Bu sözüyle genç kız o güzel bal harelerini irice açmış, dolgun dudaklarını ise her zaman yaptığı gibi dişlerinin arasına almıştı.
"Ben mi seni tahrik ettim. Senin geldiğini bile bilmiyordum ben bir kere."
Dudaklarını dişlemesiyle iyice tahrik olan adam hızlanan nefesiyle dudaklarına doğru fısıldadı.
"Bal gözlüm yıllarca seni yesem asla doymam."
"Ben yemek miyim yiyip doyasın"
"Yemek olsan bir ömür seni masamdan eksik etmezdim."

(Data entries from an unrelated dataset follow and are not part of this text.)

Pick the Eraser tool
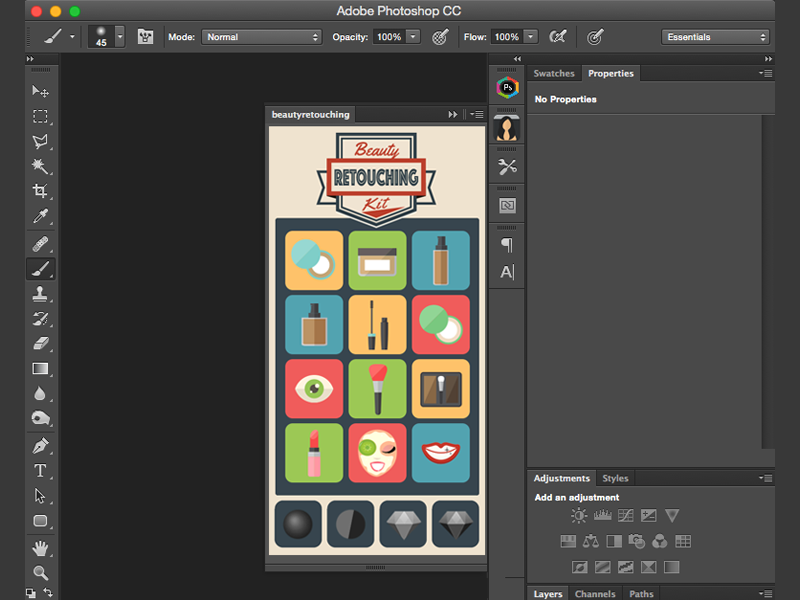The image size is (800, 600). pyautogui.click(x=40, y=343)

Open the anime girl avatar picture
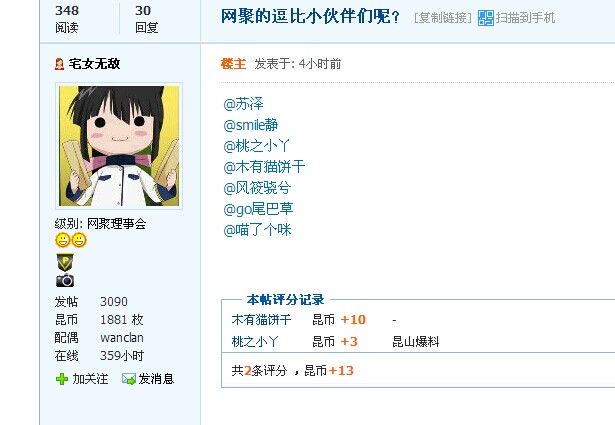click(119, 146)

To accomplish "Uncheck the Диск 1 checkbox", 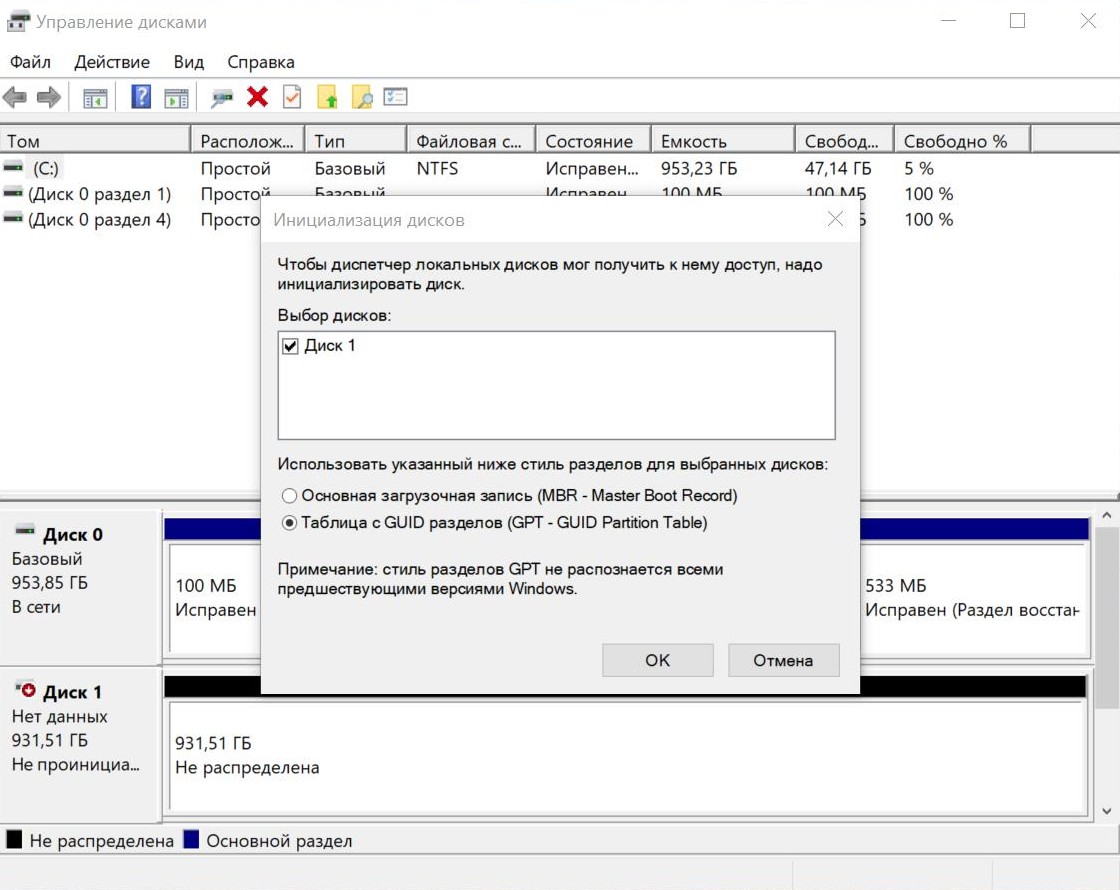I will pos(290,346).
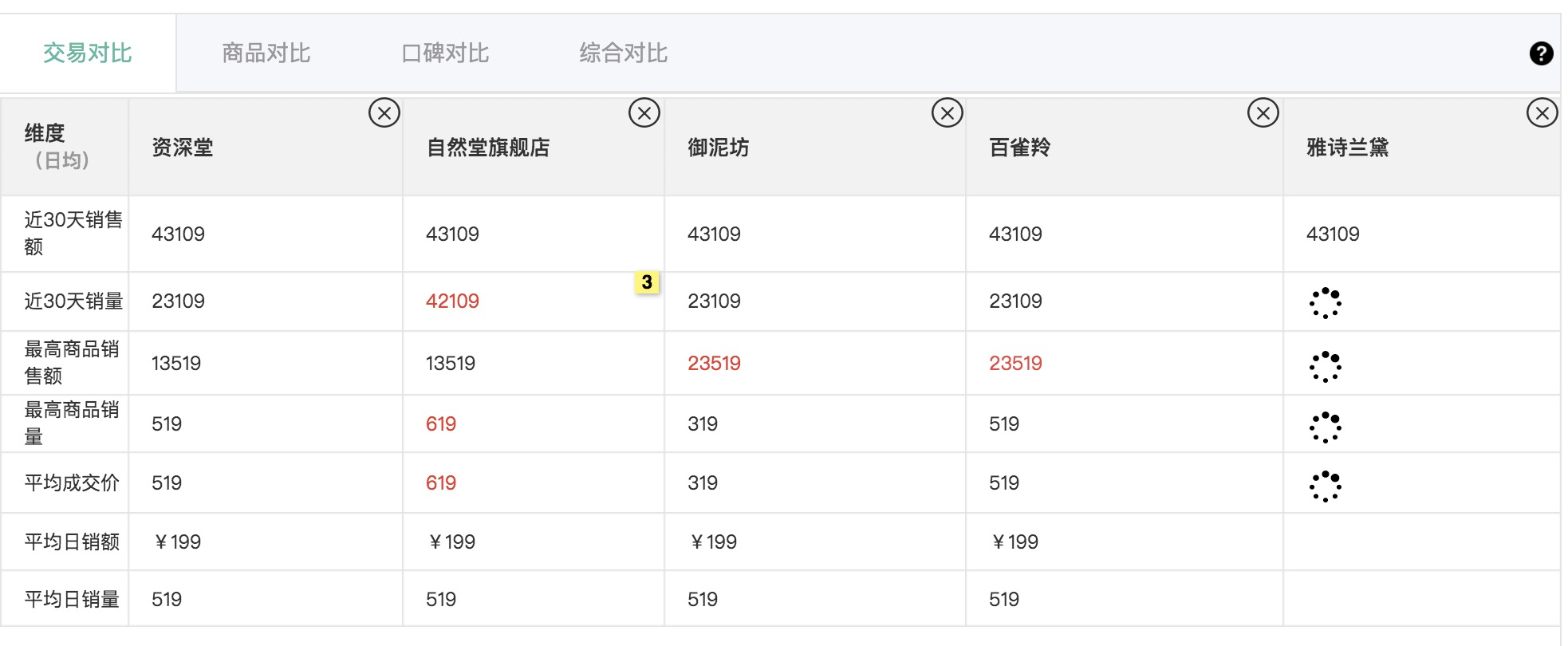Switch to the 商品对比 tab
The image size is (1568, 646).
[x=266, y=53]
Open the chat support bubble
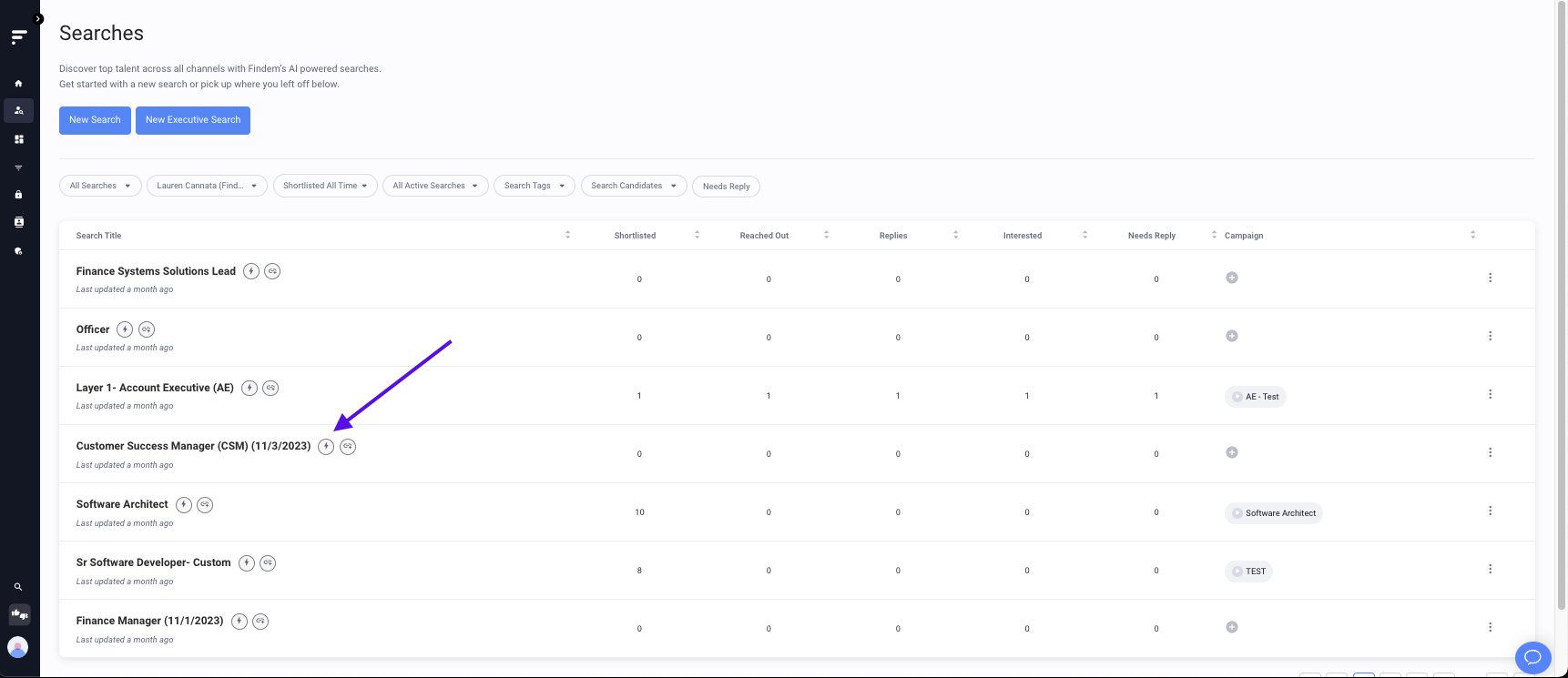 click(x=1532, y=656)
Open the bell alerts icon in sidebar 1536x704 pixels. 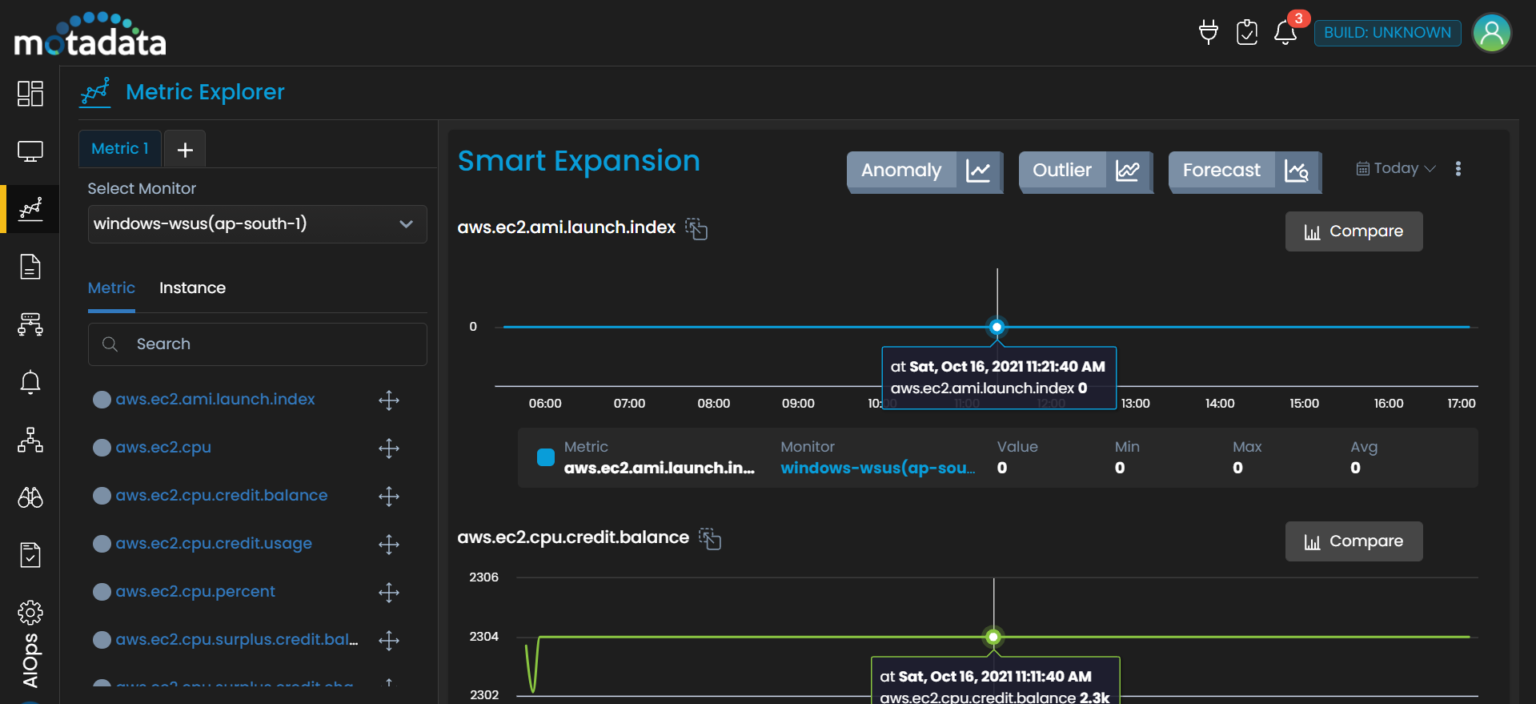click(x=30, y=382)
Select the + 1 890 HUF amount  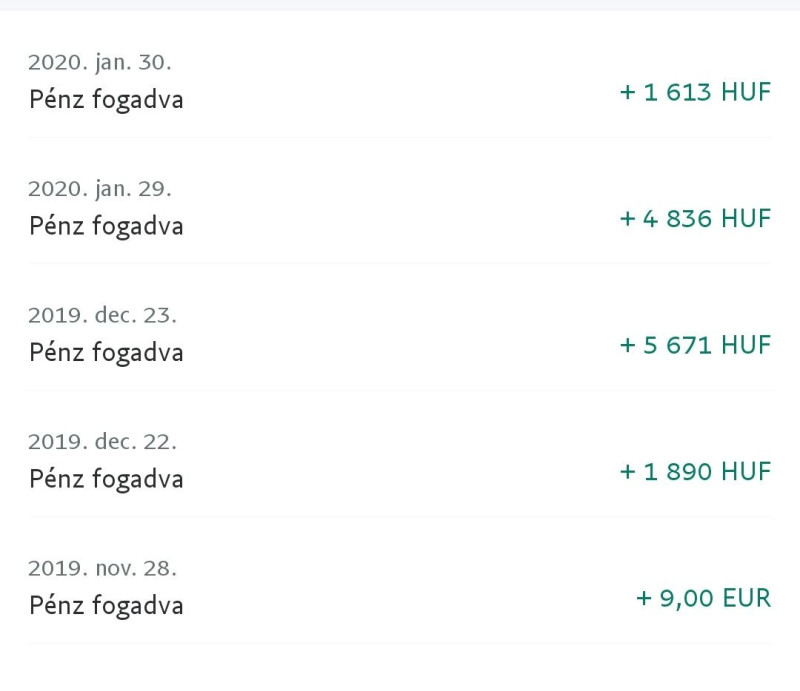(695, 472)
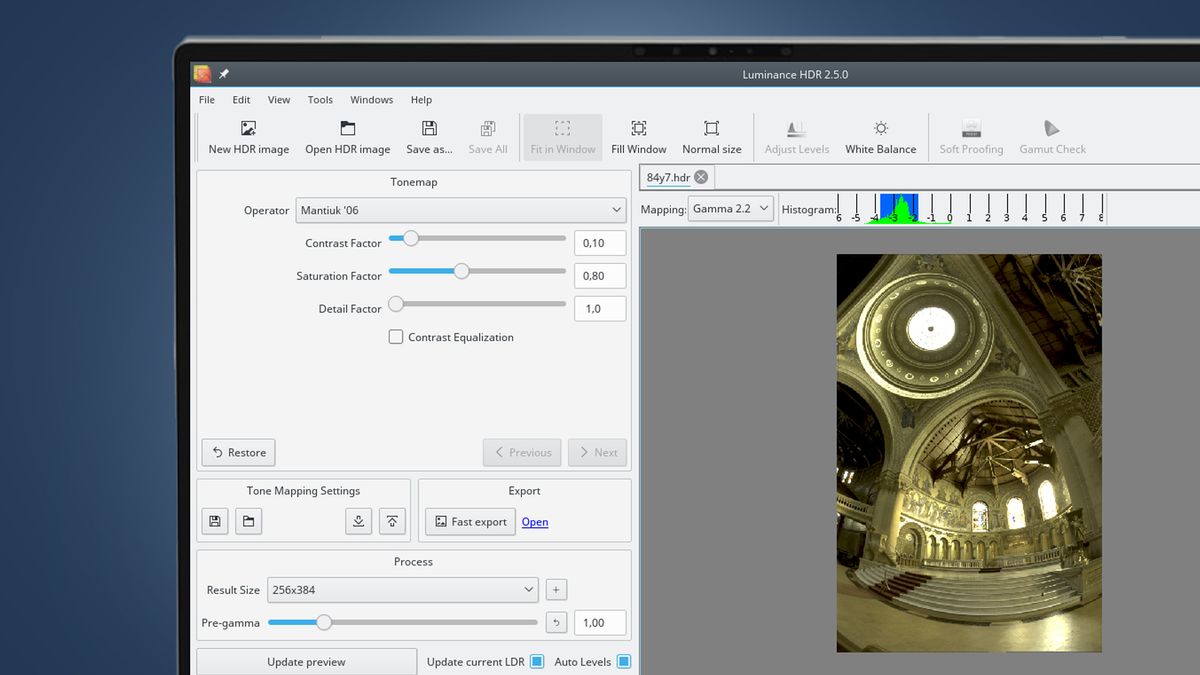Viewport: 1200px width, 675px height.
Task: Click the Open export link
Action: click(534, 521)
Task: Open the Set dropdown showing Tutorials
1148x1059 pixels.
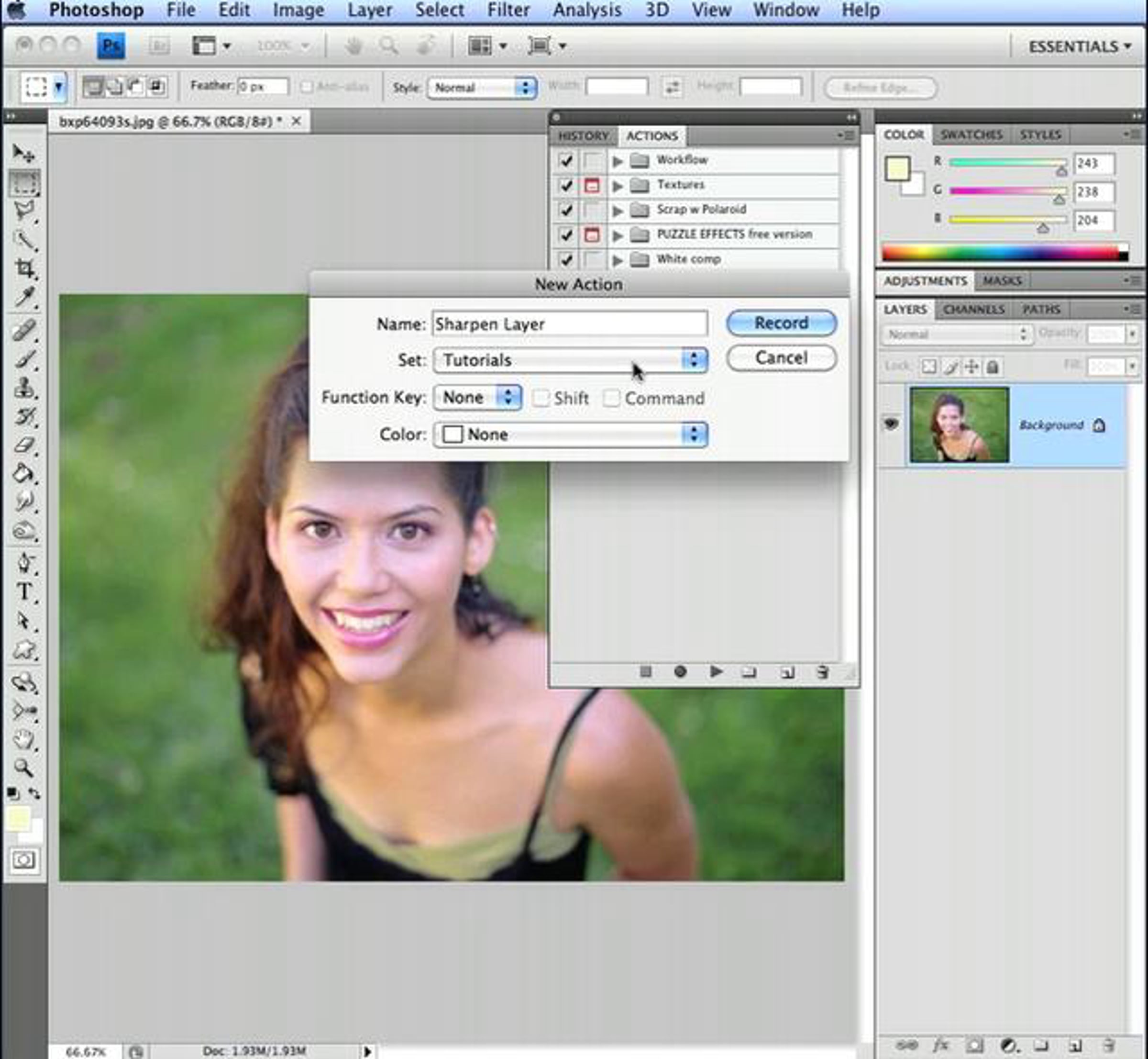Action: 570,360
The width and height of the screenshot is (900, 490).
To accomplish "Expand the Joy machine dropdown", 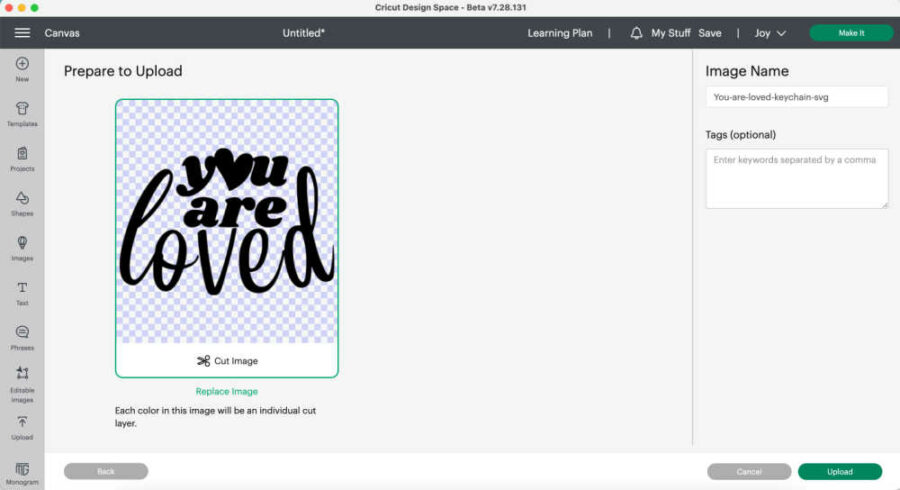I will point(769,33).
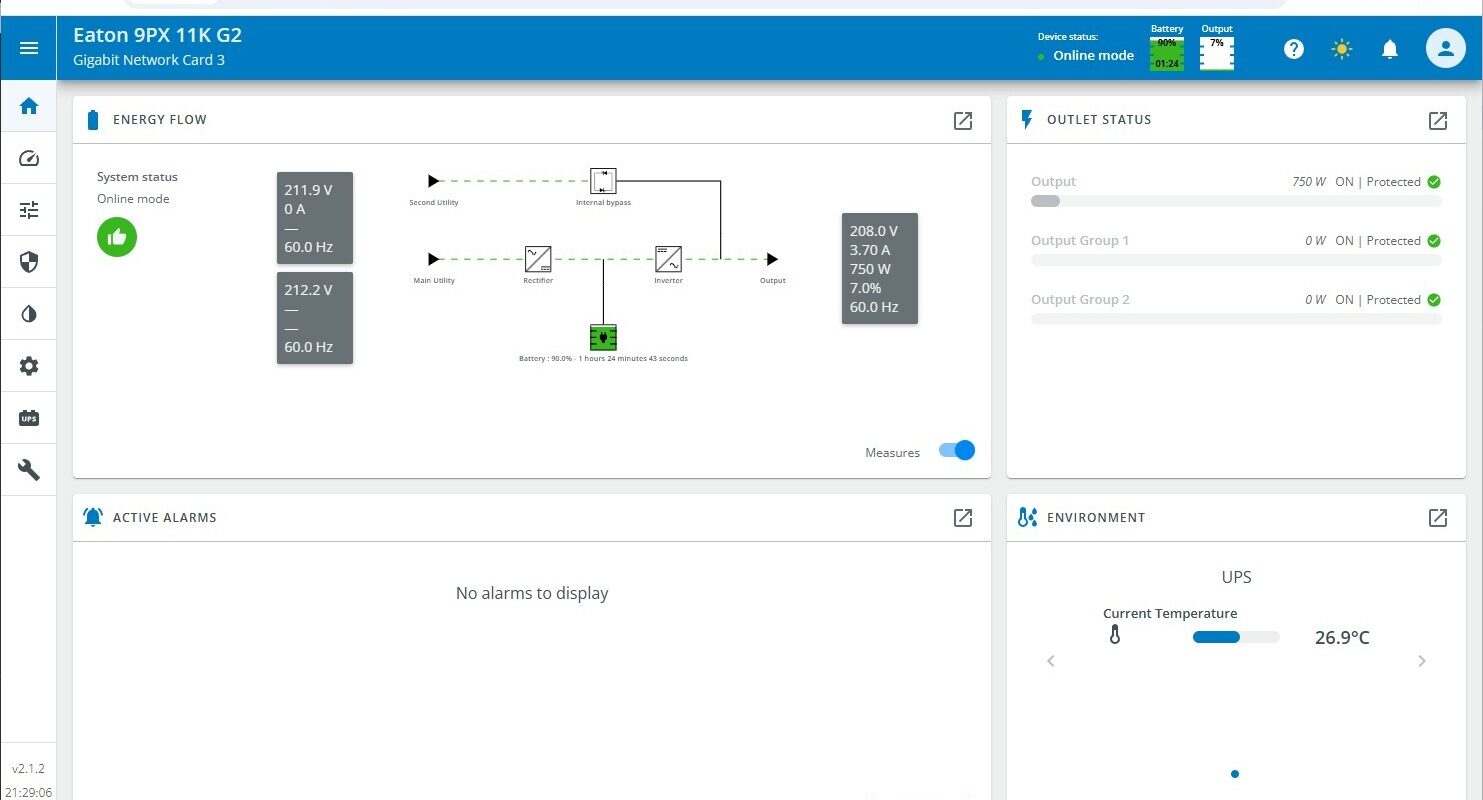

Şaşkınca dudaklarını aralayan kız sevgiyle gözlerine baktı. Bazen bir sözüyle onu bu dünyadan alıp bulutların üzerine çıkarıyor bazense o güzel bulutlardan tepetaklak aşağıya atıp yaralıyordu. Şimdiyse ona ömürleri bahşederken küçük kalbini ne kadar çırpındırdığının farkında bile değildi.
"Kenan..."
"Efendim güzelim"
"Beni seviyor musun"
Bu sözüyle üzerinde kaskatı kesilen adam donmuşçasına kıza baktı. Bu soruya verecek bir cevabı yoktu. Zira içindeki olup bitenleri henüz kendisi bile tanımlayamıyorken ona bir söz veremezdi. Bu yüzden her zamanki gibi kaçmayı seçip ellerinin altındaki dolgunlukları kavradı ve başparmağını serleşen uçlarına bastırmaya başladı. Bu hareketiyle gerilen kız istekle kasıklarını kasıklarına bastırıp ağzından kaçan inlemeyle belini kıvırdı. Bu göğüslerin böyle bir işlevi olduğunu hiç bilmezdi. Sadece çocuğu olunca emzirmeye yarayan gereksiz fazlalıklar olarak düşünürdü. Ancak onun göğüslerine her dokunuşu ve öpüşüyle kendinden geçiyor aldığı zevkle alt bölgeleri ıslanıyordu. Kasıkları patlama noktasına gelen Kenan, daha fazla dayanamayıp dudaklarını kızın bal tadındaki dudaklarına tekrar hapsetti. Genç kızın aldığı hazla gözleri buğulanmış, elleri adamın saçlarını kavrayıp daha fazla hissetmek istercesine onu kendine doğru çekiştirmeye başlamıştı. Ne sorduğu soruyu hatırlar olmuş ne de alacağı cevapla kuş gibi çırpınan kalbi kalmıştı. Tam bu sırada kapının çalınmasıyla ikisi de nefes nefese birbirinden ayrıldı.
"Kenan, oğlum kaç saat oldu çıkalı. Hadi kahvaltı hazır inin aşağı."